--- Start of RECORDS FOR THE EXERCISE ---

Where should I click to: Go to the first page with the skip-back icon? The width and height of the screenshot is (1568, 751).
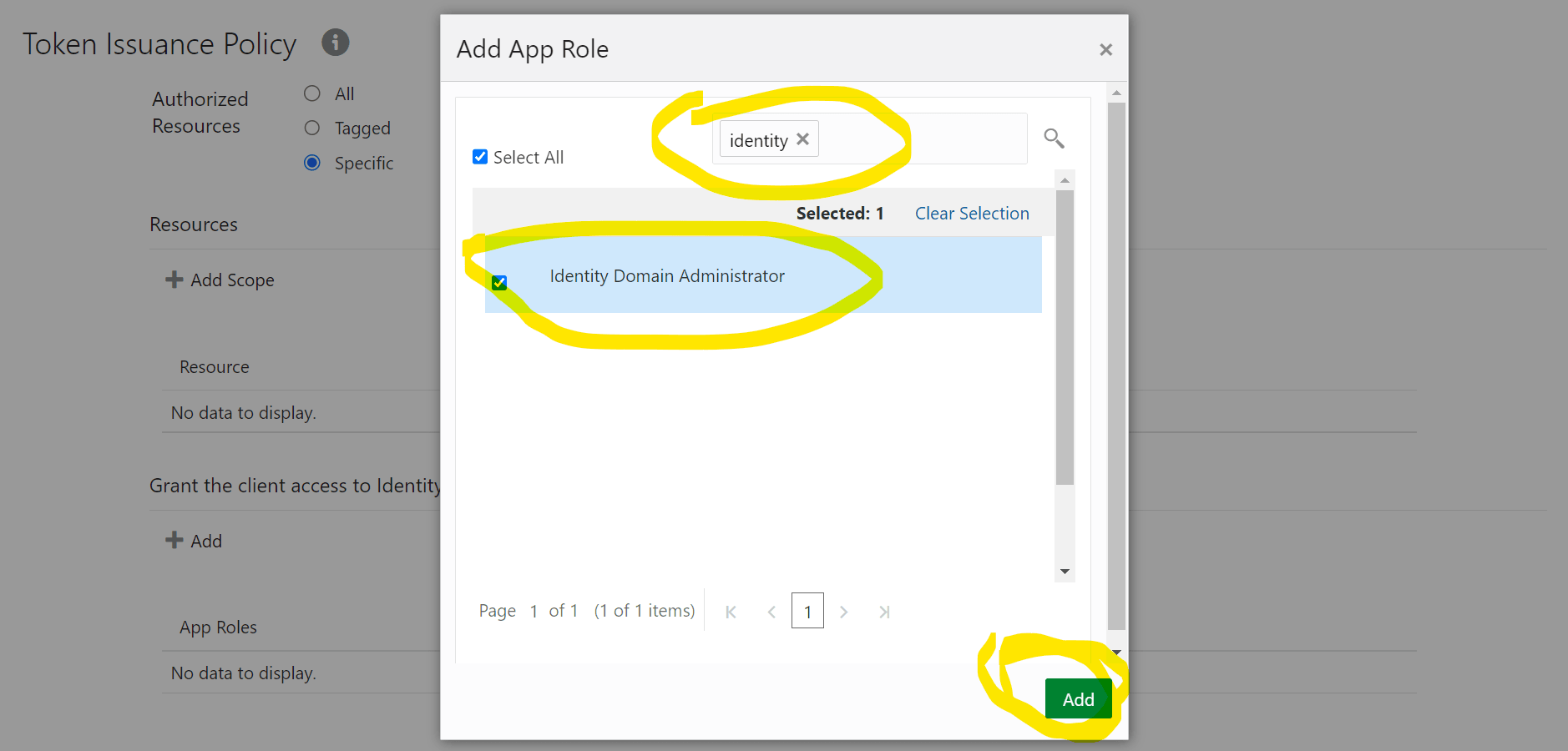[731, 611]
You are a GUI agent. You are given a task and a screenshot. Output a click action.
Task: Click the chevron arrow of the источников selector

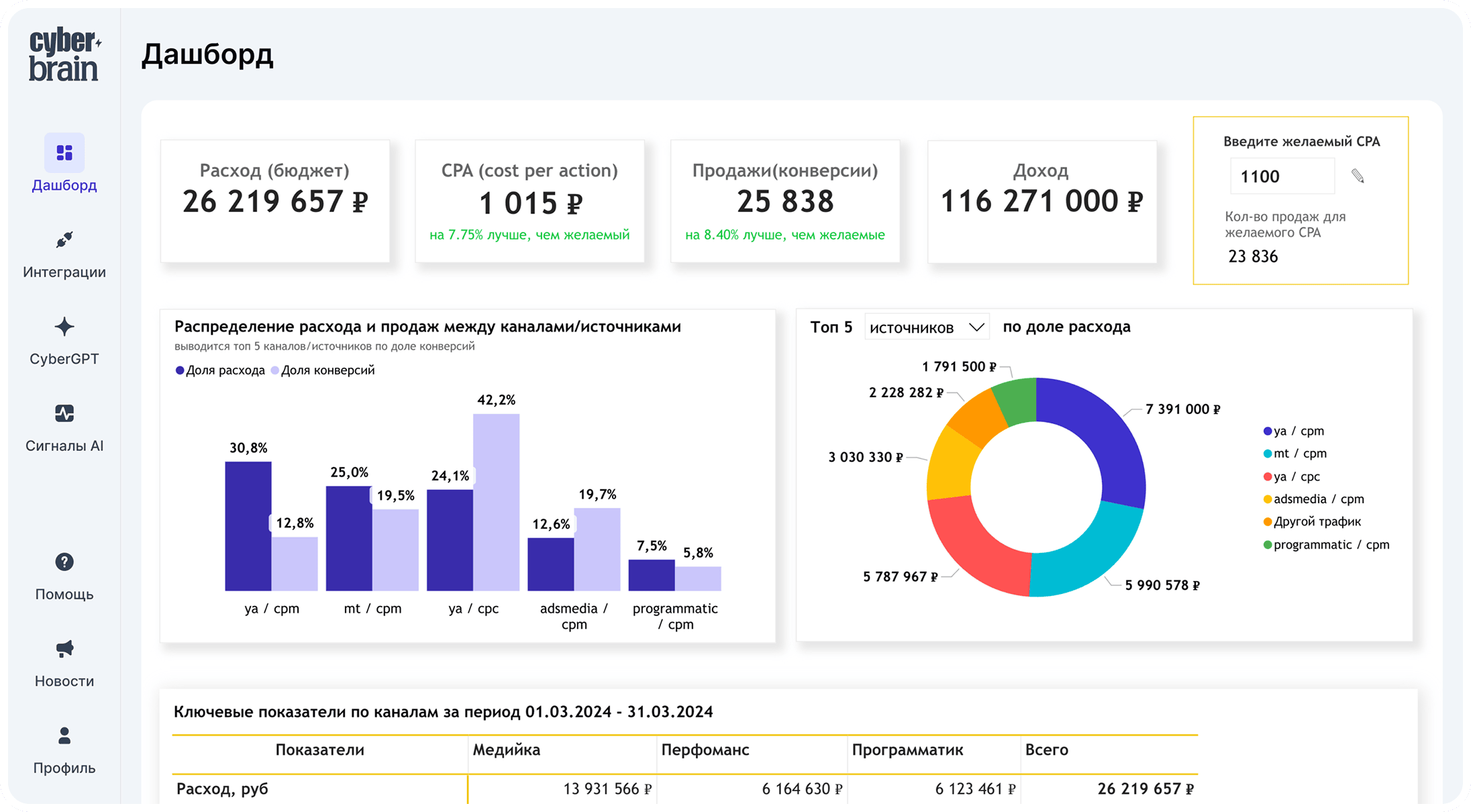[x=976, y=327]
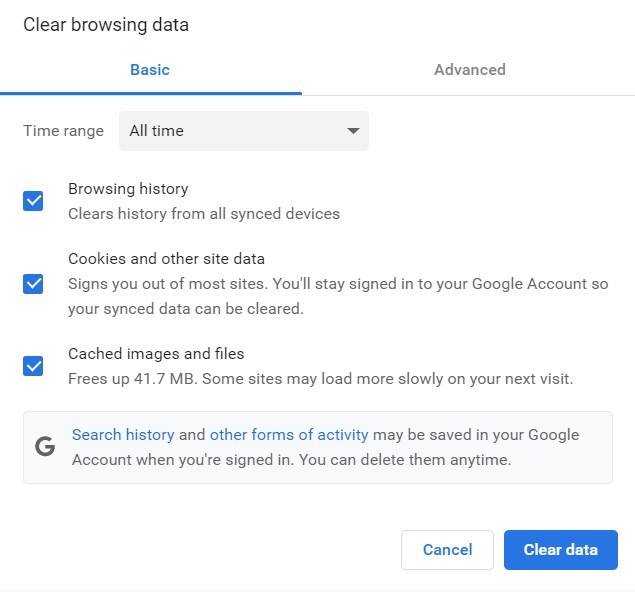Screen dimensions: 635x592
Task: Click the Google G logo icon
Action: click(x=45, y=447)
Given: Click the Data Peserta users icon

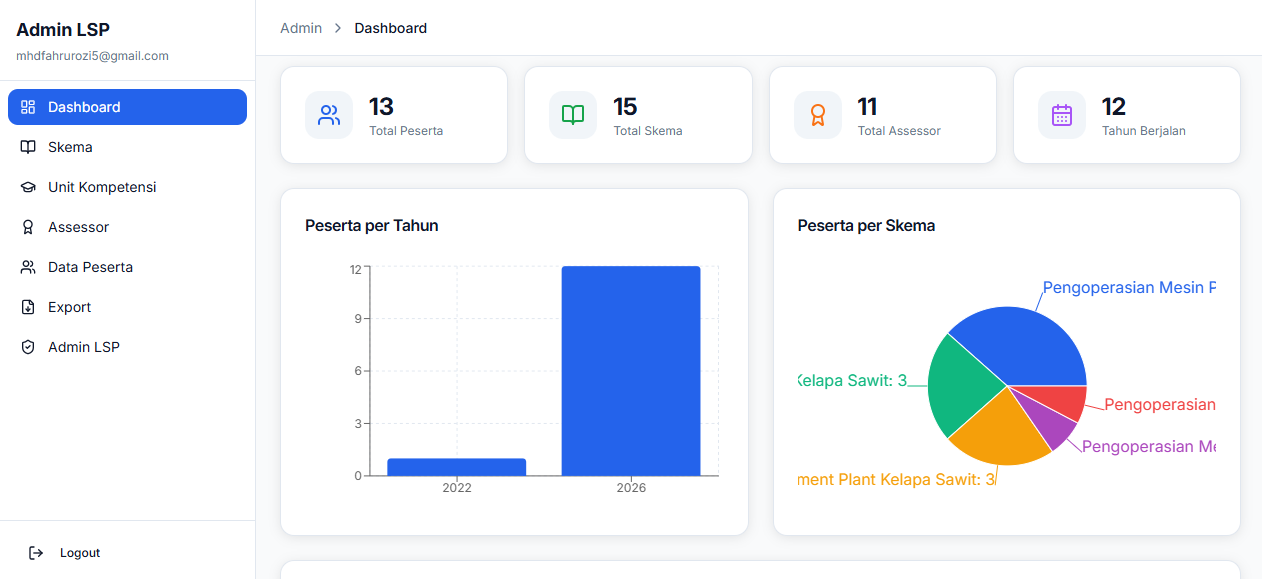Looking at the screenshot, I should tap(28, 267).
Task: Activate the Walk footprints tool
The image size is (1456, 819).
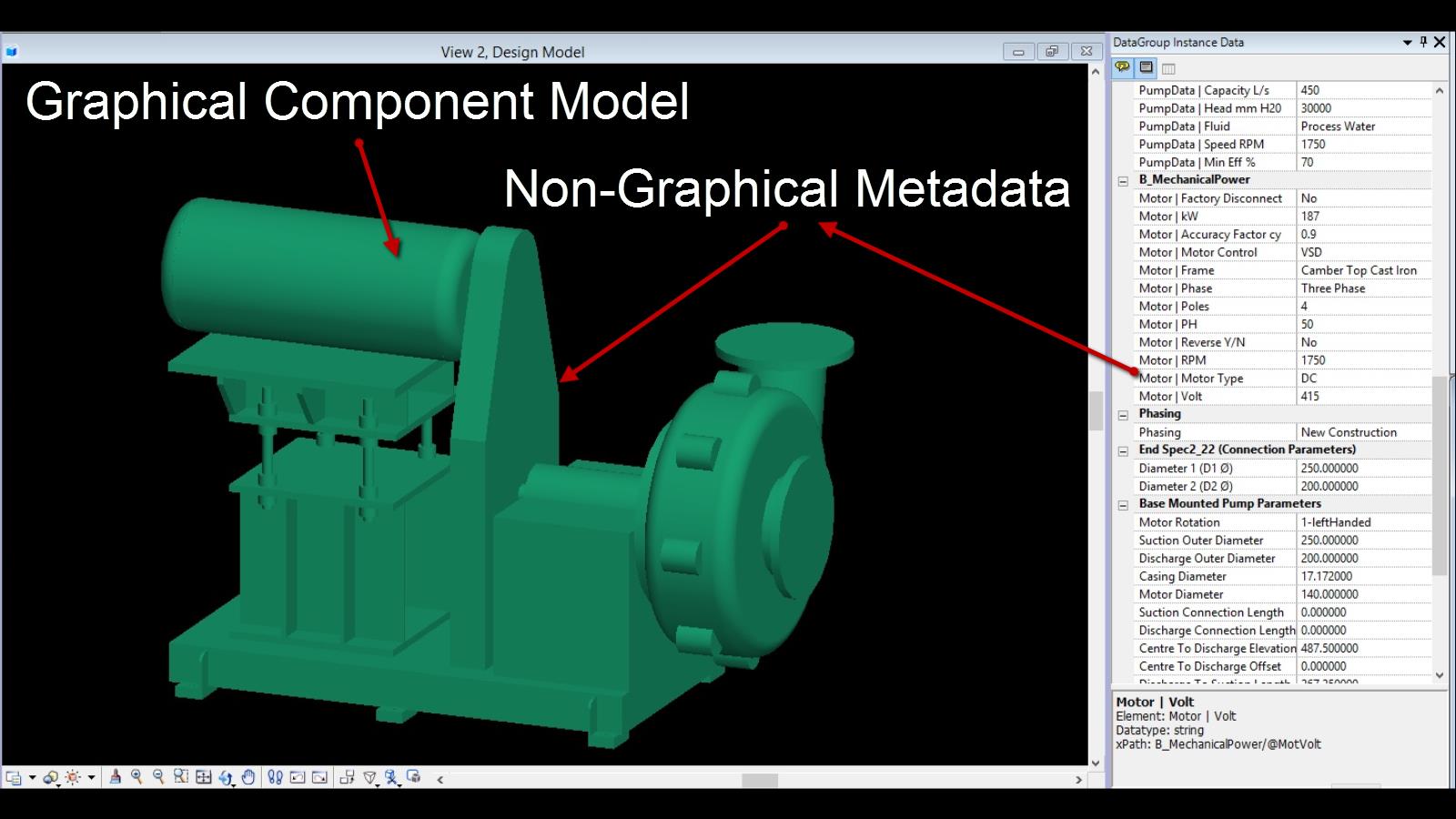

--- End of RECORDS FOR THE EXERCISE ---

### WHAT IS EXPECTED
Rewrite all of the rows above, replacing "selector" with "dropdown" and changing nothing else. Leave out the pictures.

### SOLUTION TO THIS PROBLEM
Where should I click to: Go to the first page with the skip-back icon? The width and height of the screenshot is (1568, 751).
[731, 611]
You are a GUI agent. You are given a task and a screenshot. Output a click action.
Task: Click the chevron arrow of the источников dropdown

[x=976, y=327]
Screen dimensions: 635x592
Task: Click the Google G logo icon
Action: click(x=45, y=447)
Given: Click the Data Peserta users icon

Looking at the screenshot, I should tap(28, 267).
Task: Activate the Walk footprints tool
The image size is (1456, 819).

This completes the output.